Confassociazioni: "Con ddl sul lavoro autonomo più aiuti alle donne"

Roma, 4 feb. (Labitalia) - "Senza dubbio, con il cosiddetto 'Jobs Act per i lavoratori autonomi', il governo ha dimostrato di prendere in seria considerazione anche i numerosi ostacoli che affrontano le donne non dipendenti e di questo, come Confassociazioni, non possiamo che compiacerci". Lo ha dichiarato in una nota Federica De Pasquale, vicepresidente di Confassociazioni con delega alle pari opportunità, riferendosi al ddl varato dal governo.

“Ci auguriamo che questa prima copertura finanziaria inserita nella legge di stabilità 2016, volta a garantire una serie di agevolazioni per le partite Iva, diventi nei fatti strutturale e non occasionale, arrivando al famoso Statuto dei lavoratori autonomi che in tanti chiediamo da anni”, ha continuato.

“Da tempo - ha ricordato De Pasquale - abbiamo esposto a diversi dicasteri le nostre istanze in merito a temi quali la malattia grave, la maternità, i congedi parentali, lo smart working e a come sia necessario che la lavoratrice autonoma, professionista soggetta esclusivamente alla gestione separata dell'Inps, possa usufruire delle stesse agevolazioni riconosciute alle lavoratrici dipendenti, ma con modalità molto più elastiche che tengano conto e tutelino la specificità delle nostre attività professionali".

"Ad esempio, permettendo di accedere al congedo di maternità gestendo liberamente i tempi di assenza dal lavoro, con il solo obbligo di darne comunicazione all'Inps.
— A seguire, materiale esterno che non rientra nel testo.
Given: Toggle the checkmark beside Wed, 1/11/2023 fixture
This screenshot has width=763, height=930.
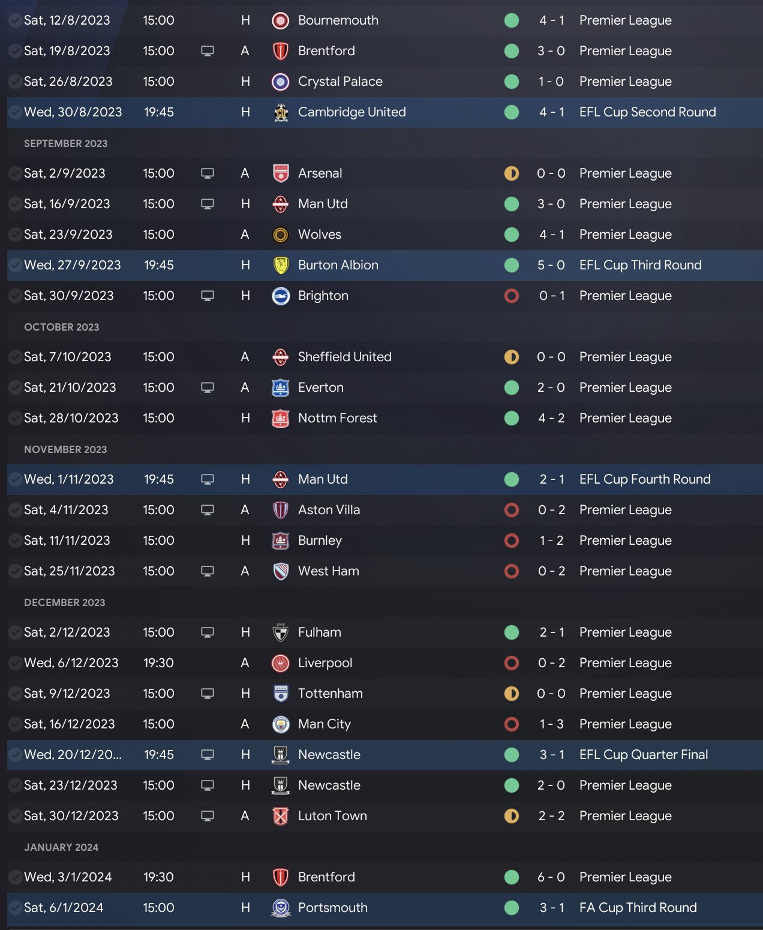Looking at the screenshot, I should pos(15,479).

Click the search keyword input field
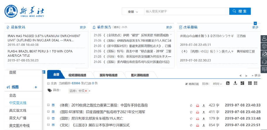coord(186,11)
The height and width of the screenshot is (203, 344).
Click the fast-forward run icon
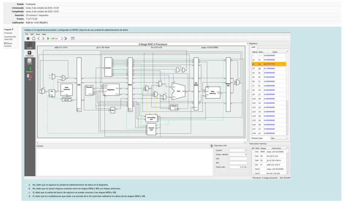pyautogui.click(x=66, y=38)
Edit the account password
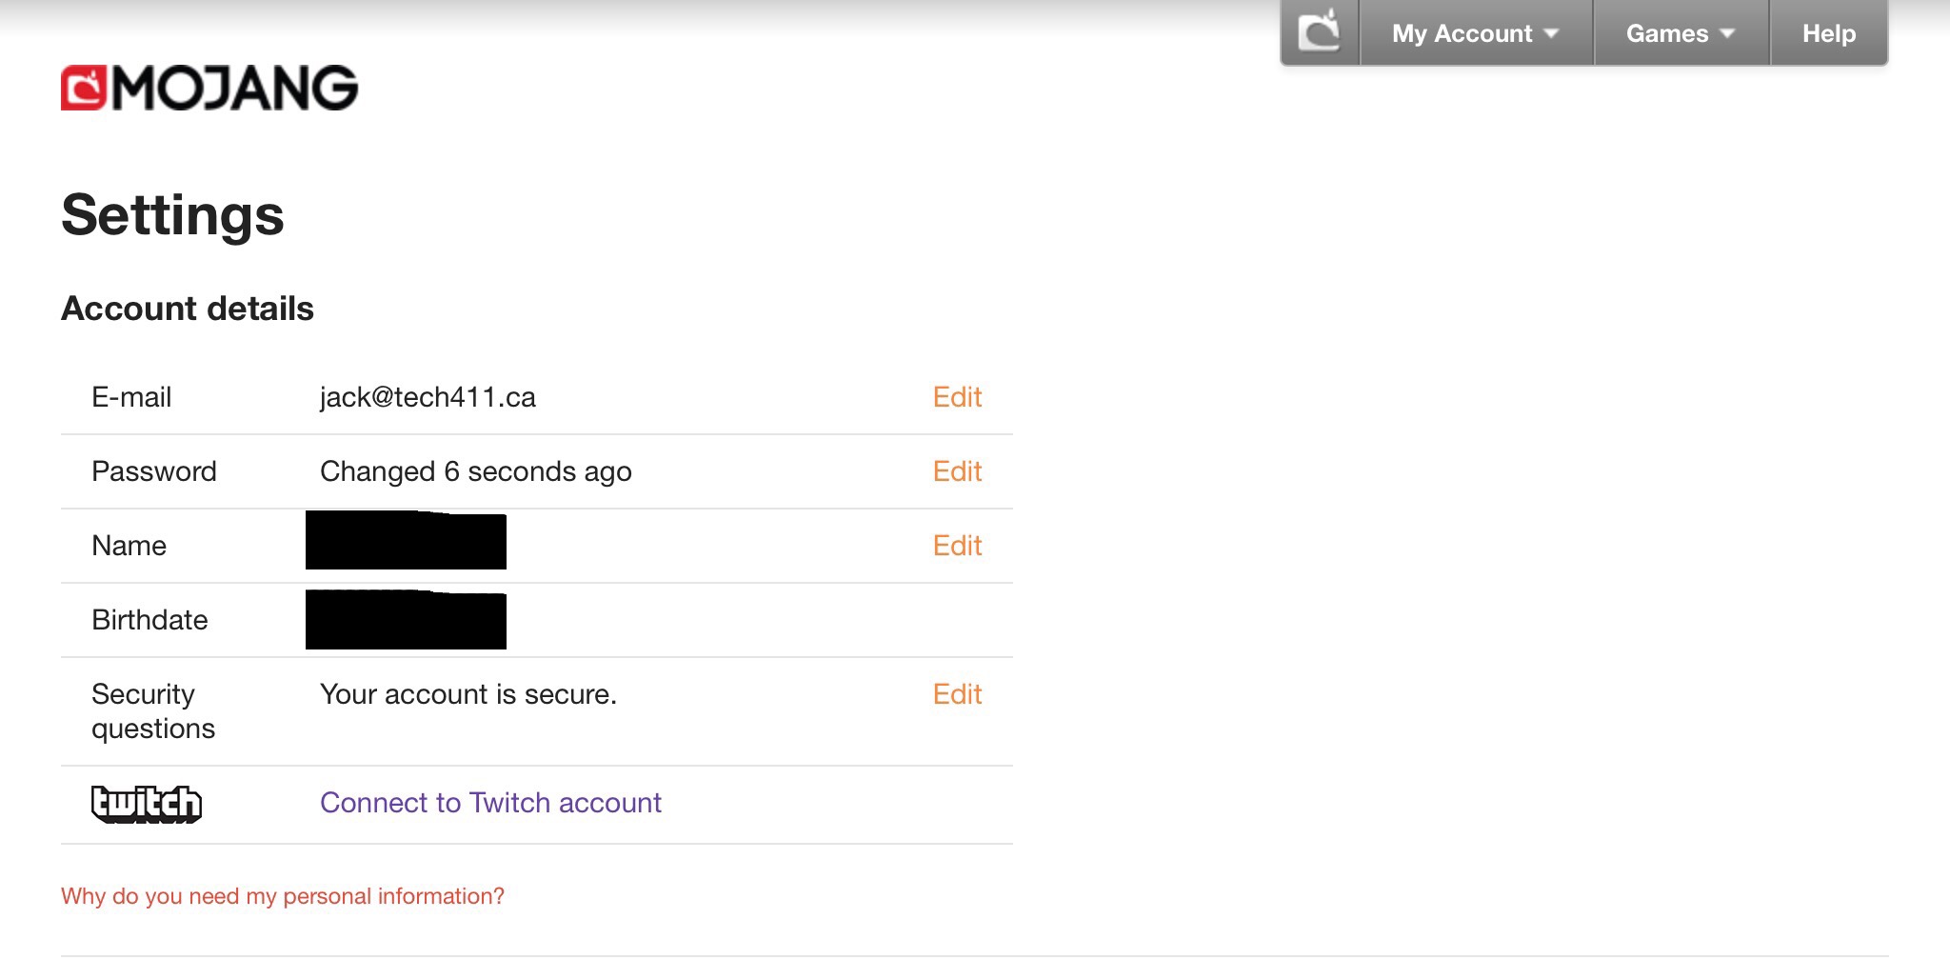The width and height of the screenshot is (1950, 979). 957,471
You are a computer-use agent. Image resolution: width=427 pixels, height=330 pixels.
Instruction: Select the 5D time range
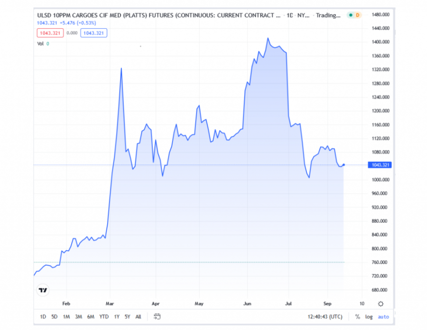coord(55,317)
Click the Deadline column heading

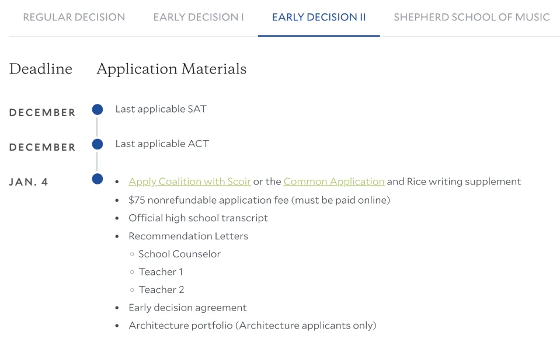(41, 69)
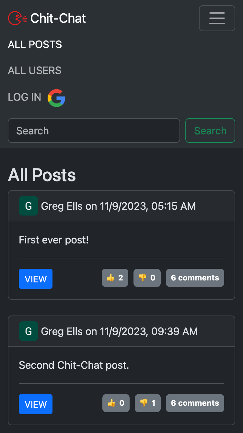Click Greg Ells avatar on second post
The image size is (243, 433).
pyautogui.click(x=29, y=331)
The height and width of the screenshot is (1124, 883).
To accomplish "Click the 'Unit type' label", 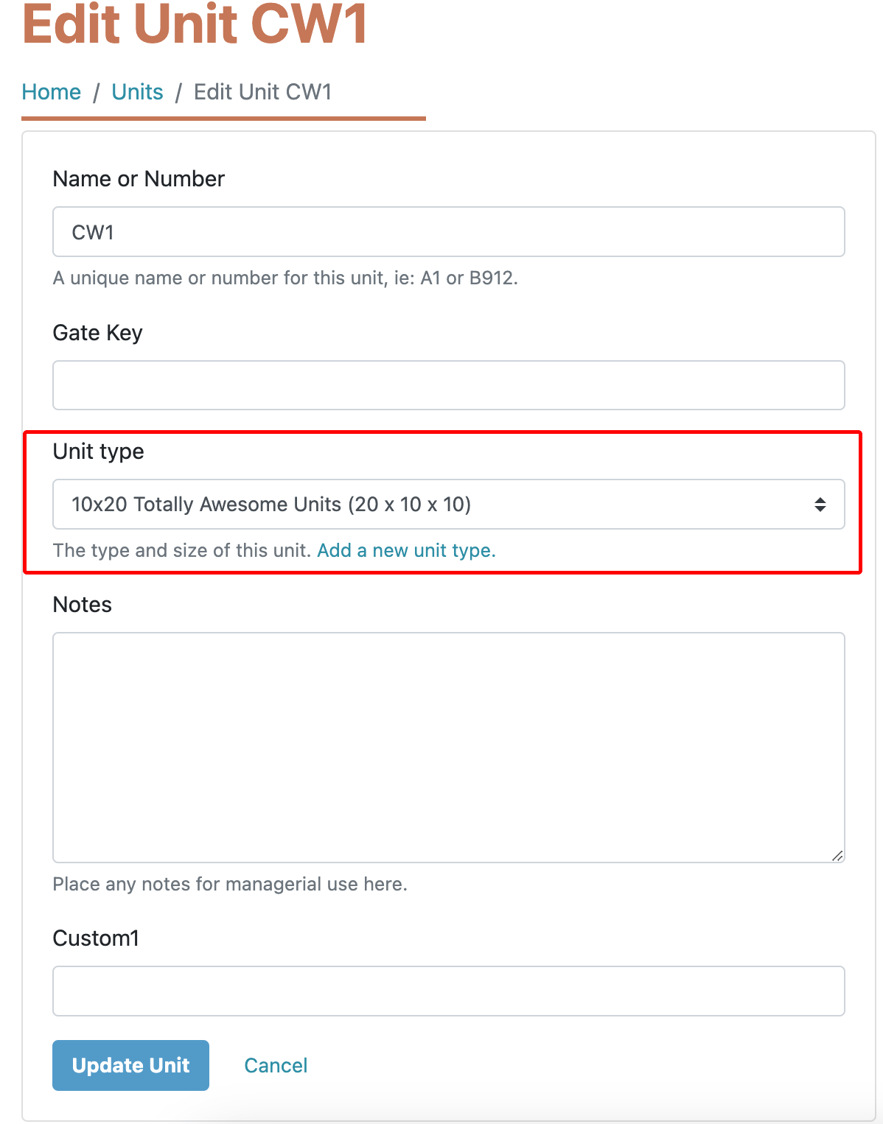I will point(98,452).
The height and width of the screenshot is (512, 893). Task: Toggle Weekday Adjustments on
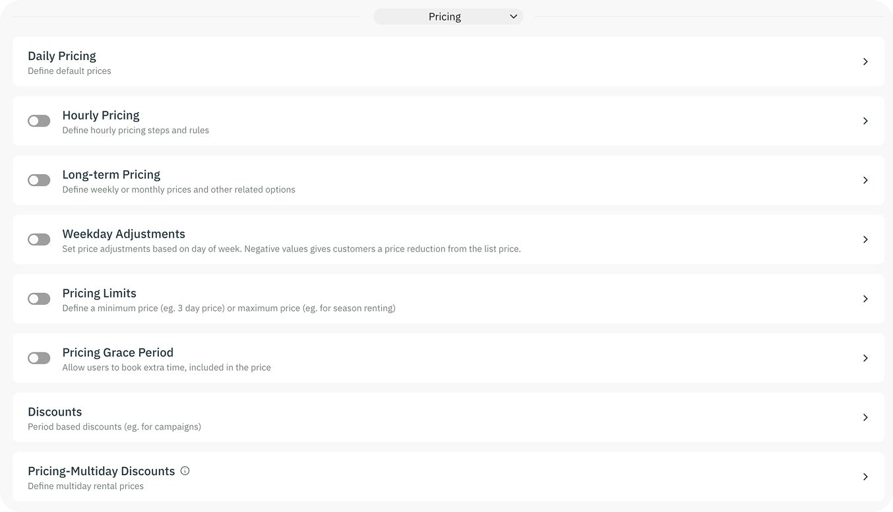click(x=39, y=240)
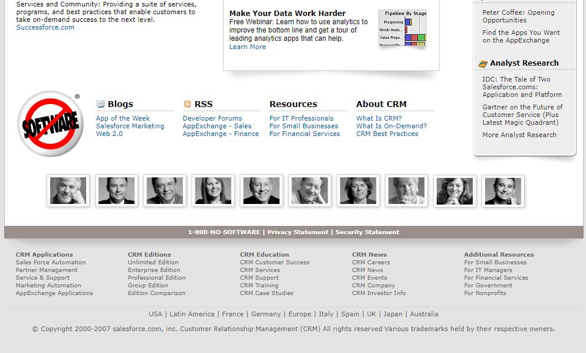This screenshot has height=353, width=586.
Task: Click More Analyst Research link
Action: click(x=519, y=135)
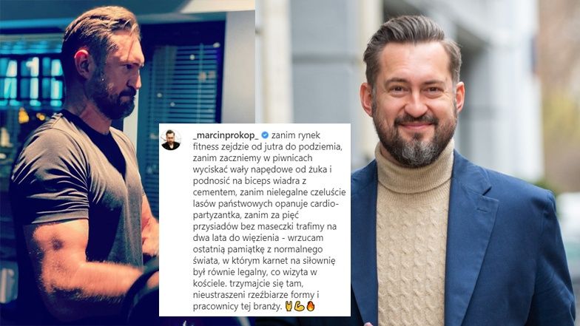Click the blue verified badge next to _marcinprokop_
Viewport: 580px width, 326px height.
pyautogui.click(x=265, y=135)
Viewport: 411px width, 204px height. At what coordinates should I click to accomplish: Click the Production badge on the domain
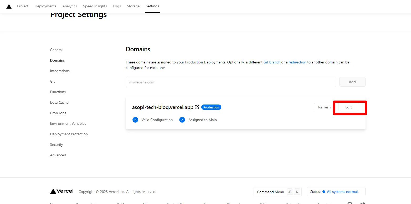click(211, 107)
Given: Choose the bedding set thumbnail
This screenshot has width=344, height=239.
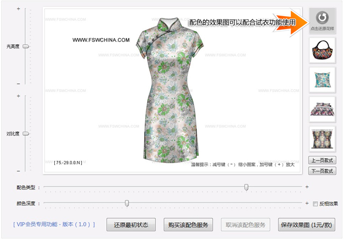Looking at the screenshot, I should click(323, 109).
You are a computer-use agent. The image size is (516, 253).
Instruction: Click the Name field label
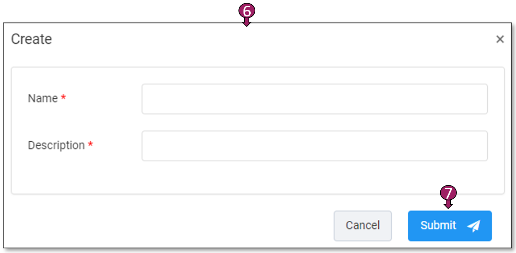pyautogui.click(x=43, y=98)
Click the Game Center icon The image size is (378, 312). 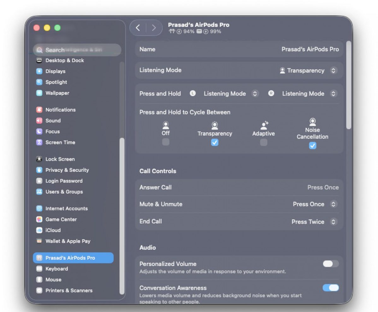[x=39, y=219]
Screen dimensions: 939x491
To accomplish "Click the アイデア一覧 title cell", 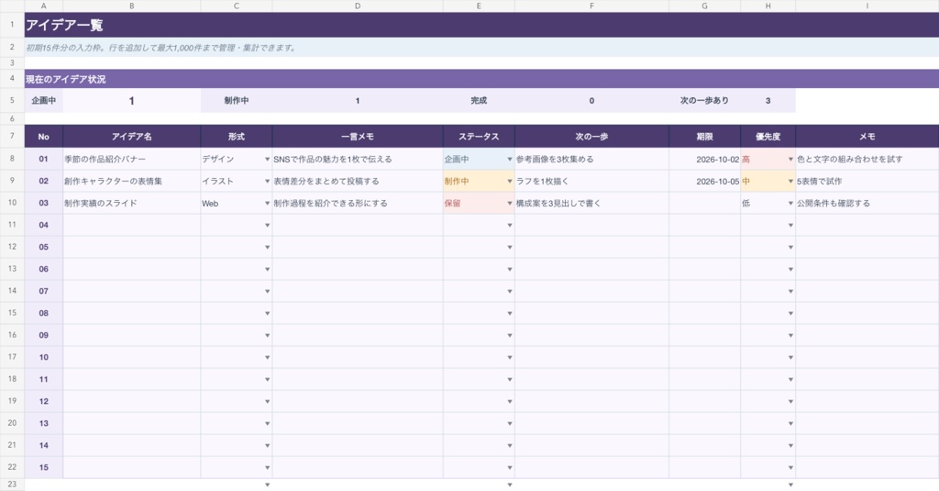I will click(x=481, y=25).
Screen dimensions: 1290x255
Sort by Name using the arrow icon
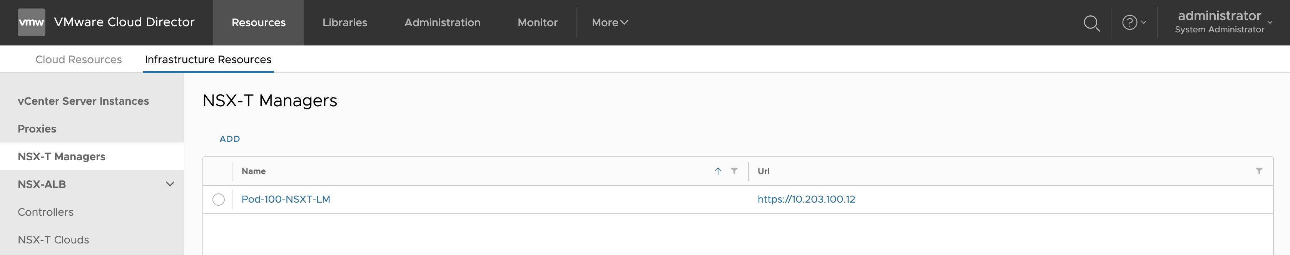pyautogui.click(x=718, y=171)
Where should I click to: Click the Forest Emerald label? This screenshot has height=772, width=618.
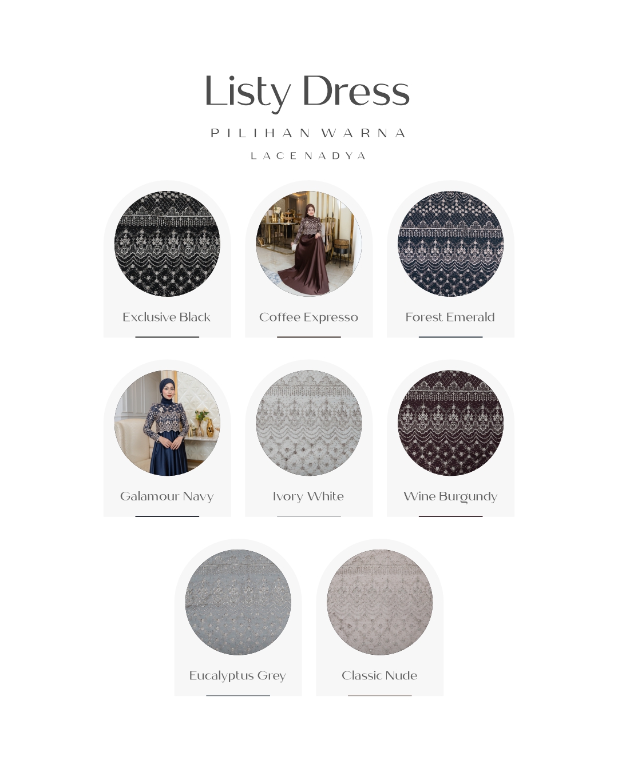tap(450, 317)
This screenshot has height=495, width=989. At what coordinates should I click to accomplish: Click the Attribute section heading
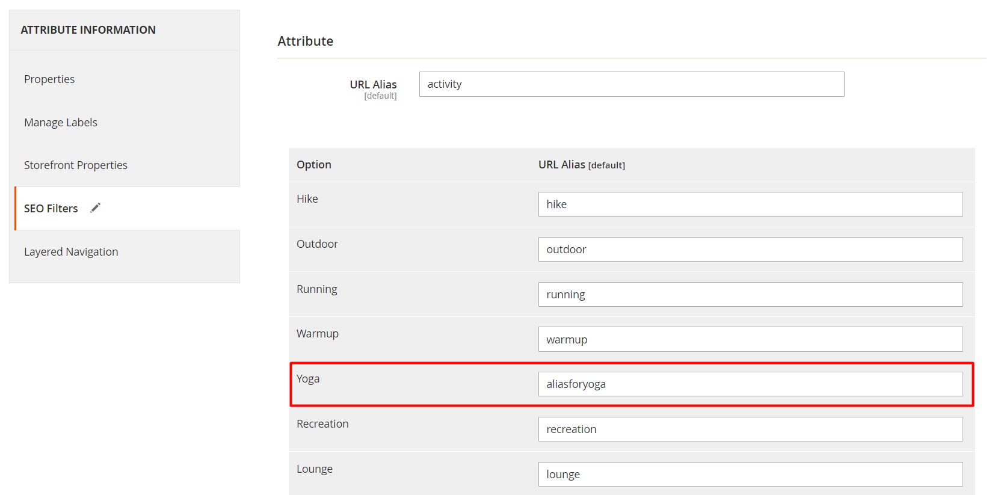coord(306,42)
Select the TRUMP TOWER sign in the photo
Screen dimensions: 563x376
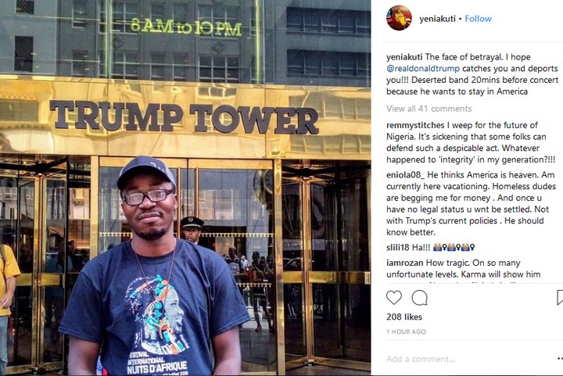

È importante comprendere che una lavoratrice autonoma non può molto spesso assentarsi per diversi mesi. Questo sembra che il governo in parte lo abbia preso in considerazione, ma aspettiamo di vedere nei fatti cosa accadrà quando all'ente di previdenza arriveranno le prime domande”, ha spiegato la vicepresidente di Confassociazioni.

“Altro punto che per noi risulta di primaria importanza - ha aggiunto Federica De Pasquale - sarebbe la costituzione di un fondo a cui attingere in caso di malattia grave, sempre tenuto dall'Inps, ma a uso esclusivo delle donne iscritte alla Gestione separata e che non hanno una Cassa di previdenza privata".

"Come abbiamo sottolineato anche al presidente Cesare Damiano nei mesi scorsi, nel corso di un'audizione in commissione Lavoro alla Camera dei deputati, a nostro avviso, questo sarebbe un passo molto importante che auspichiamo il Parlamento faccia proprio in sede di conversione del decreto", ha concluso.